In real science

Nick Albertini

Recently in the news, an experiment from 2008 has scientists scratching their heads. Sometimes it takes a while for a good experiment to be recognized as important. In this case, a paper titled “Chaos, entanglement and decoherence in the quantum kicked top,” published by physicists Ghose, Stock, Jessen, Lal, and Silberfarb in the journal Physical Review A, is raising fundamental questions about the nature of the universe at the macroscopic level.
The experimenters created what is called a quantum top. This is a system of atoms in which the overall spin of the system can be influenced from the outside by magnetic fields in such a way that the quantum spins of the component atoms can change direction and become entangled with one another.

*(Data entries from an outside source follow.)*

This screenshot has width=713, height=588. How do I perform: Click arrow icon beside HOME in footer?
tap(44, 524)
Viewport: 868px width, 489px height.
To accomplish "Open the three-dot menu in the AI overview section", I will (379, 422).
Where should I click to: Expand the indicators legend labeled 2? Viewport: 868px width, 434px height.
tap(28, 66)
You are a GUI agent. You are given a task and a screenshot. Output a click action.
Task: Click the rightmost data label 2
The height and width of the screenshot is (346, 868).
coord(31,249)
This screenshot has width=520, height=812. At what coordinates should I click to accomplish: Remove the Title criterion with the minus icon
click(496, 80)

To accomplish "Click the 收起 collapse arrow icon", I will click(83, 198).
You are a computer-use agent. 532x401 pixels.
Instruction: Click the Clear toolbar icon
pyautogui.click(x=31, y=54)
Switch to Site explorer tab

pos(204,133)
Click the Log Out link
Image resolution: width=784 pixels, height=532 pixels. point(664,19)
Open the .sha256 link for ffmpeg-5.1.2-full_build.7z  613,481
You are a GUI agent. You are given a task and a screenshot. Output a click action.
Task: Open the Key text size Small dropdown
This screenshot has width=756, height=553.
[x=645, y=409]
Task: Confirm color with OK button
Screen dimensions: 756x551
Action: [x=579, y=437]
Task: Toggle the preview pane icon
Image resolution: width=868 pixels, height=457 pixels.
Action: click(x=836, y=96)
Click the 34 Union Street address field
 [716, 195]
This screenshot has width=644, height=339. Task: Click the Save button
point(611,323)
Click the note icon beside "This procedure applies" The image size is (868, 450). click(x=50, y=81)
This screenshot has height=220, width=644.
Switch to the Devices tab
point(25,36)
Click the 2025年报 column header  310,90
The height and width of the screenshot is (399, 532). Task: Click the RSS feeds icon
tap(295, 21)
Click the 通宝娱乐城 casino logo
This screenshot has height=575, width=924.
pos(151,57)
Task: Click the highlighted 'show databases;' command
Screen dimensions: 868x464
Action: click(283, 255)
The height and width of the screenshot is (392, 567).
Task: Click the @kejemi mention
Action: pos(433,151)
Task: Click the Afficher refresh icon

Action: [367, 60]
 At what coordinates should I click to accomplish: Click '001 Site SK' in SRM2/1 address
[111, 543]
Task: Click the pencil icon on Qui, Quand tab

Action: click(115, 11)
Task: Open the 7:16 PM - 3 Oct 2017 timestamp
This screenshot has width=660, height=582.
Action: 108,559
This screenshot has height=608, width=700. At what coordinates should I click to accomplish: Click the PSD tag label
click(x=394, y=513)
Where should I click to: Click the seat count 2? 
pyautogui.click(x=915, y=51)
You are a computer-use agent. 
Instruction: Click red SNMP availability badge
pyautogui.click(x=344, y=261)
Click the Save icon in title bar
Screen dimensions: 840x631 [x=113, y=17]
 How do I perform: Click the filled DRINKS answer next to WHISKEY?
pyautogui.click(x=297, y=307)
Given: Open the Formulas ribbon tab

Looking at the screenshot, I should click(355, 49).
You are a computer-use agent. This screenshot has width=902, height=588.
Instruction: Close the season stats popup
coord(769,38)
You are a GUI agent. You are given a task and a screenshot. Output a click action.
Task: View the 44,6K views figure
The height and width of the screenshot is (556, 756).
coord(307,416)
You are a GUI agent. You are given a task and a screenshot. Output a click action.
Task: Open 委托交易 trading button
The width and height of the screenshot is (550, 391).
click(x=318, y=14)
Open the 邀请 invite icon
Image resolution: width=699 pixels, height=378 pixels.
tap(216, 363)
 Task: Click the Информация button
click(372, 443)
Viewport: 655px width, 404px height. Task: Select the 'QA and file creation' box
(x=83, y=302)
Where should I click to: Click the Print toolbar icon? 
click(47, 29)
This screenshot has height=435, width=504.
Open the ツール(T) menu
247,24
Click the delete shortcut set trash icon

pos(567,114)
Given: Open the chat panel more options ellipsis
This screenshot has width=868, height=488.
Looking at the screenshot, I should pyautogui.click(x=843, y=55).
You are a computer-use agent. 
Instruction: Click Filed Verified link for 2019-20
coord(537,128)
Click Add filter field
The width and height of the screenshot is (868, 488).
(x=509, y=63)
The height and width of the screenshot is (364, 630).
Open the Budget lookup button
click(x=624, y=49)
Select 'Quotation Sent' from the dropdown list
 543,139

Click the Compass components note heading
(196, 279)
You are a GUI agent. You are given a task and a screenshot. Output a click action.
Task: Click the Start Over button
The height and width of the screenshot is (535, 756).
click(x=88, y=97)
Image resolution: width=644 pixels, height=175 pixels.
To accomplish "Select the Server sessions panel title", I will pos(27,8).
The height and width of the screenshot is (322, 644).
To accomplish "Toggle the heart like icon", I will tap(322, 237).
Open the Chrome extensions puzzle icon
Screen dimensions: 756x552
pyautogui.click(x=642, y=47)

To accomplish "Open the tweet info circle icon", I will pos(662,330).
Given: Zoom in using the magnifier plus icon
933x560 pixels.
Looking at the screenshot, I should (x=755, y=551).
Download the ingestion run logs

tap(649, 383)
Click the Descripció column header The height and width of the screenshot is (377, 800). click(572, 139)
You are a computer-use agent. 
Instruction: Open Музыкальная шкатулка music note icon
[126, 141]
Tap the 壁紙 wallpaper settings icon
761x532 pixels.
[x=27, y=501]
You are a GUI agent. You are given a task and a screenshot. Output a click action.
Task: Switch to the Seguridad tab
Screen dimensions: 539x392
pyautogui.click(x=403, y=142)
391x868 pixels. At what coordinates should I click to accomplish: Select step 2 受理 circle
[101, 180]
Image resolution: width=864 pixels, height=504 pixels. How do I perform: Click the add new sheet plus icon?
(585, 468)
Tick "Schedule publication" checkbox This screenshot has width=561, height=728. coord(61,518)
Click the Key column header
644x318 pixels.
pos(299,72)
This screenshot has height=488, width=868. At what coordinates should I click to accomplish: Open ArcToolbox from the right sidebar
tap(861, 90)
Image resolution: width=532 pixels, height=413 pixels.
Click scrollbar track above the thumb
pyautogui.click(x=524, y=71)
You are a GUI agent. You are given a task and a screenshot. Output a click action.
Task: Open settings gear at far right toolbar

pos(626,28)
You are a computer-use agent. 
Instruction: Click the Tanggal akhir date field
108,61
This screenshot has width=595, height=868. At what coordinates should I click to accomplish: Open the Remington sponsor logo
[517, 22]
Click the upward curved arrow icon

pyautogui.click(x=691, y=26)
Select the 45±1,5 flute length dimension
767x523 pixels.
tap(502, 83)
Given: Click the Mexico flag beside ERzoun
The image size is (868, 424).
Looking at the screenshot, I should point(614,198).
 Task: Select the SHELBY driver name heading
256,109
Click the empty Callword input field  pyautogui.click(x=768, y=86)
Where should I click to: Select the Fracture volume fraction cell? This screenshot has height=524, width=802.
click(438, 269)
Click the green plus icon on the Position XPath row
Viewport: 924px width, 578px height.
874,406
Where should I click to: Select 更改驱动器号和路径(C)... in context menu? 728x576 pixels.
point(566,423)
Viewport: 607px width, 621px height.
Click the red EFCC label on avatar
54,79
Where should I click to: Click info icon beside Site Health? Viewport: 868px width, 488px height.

In general, the system acts like a spinning top that can be made to wobble about its spin axis. An actual macroscopic top, when bumped, wobbles chaotically.
However, in a quantum system, there are different rules. There are certain stable states, which are generally preferred so long as the system can find them. Outside of these stable states, there are other states, which are less stable. The question that the experimenters were looking at involved the nature of those unstable states – whether or not they are chaotic in nature. The experimenters discovered that they the unstable states are, in fact, chaotic.
When the system begins in a stable spin state, the regime of change, when “kicked” by the external magnetic field, keeps the system in that set of stable states. If the beginning state was not one of these stable ones, the experimenters found that the changes became chaotic. Not only did the spin states of the system become chaotic, but also the entanglements between the system components did as well.
The experiment gives the impression that entangled quantum systems tend to behave like a strange attractor unless they find a set of stable states. In the real world, the effect of so much bumping from other particles would tend to limit the amount of time that any quantum system could remain in such a stable state. So, in general, quantum systems should behave chaotically.
Many physicists and other scientists and philosophers have pointed to quantum mechanics and entanglement in particular as the potential source of the chaos seen in so many macroscopic classical systems. So far, this has just been speculation, a way of trying to explain where all this chaos comes from in such highly deterministic systems. That idea has really been based on the elimination of, or just a plain lack of, other ideas. After all, what else could it be? Of course, that is not any proof that the quantum world is actually the source of chaos.
This experiment seems to be the clincher that indicates that quantum mechanics is indeed the source of chaos in the universe. It gives a basis to the concept that chaos is fundamentally built into the mechanics of the universe itself.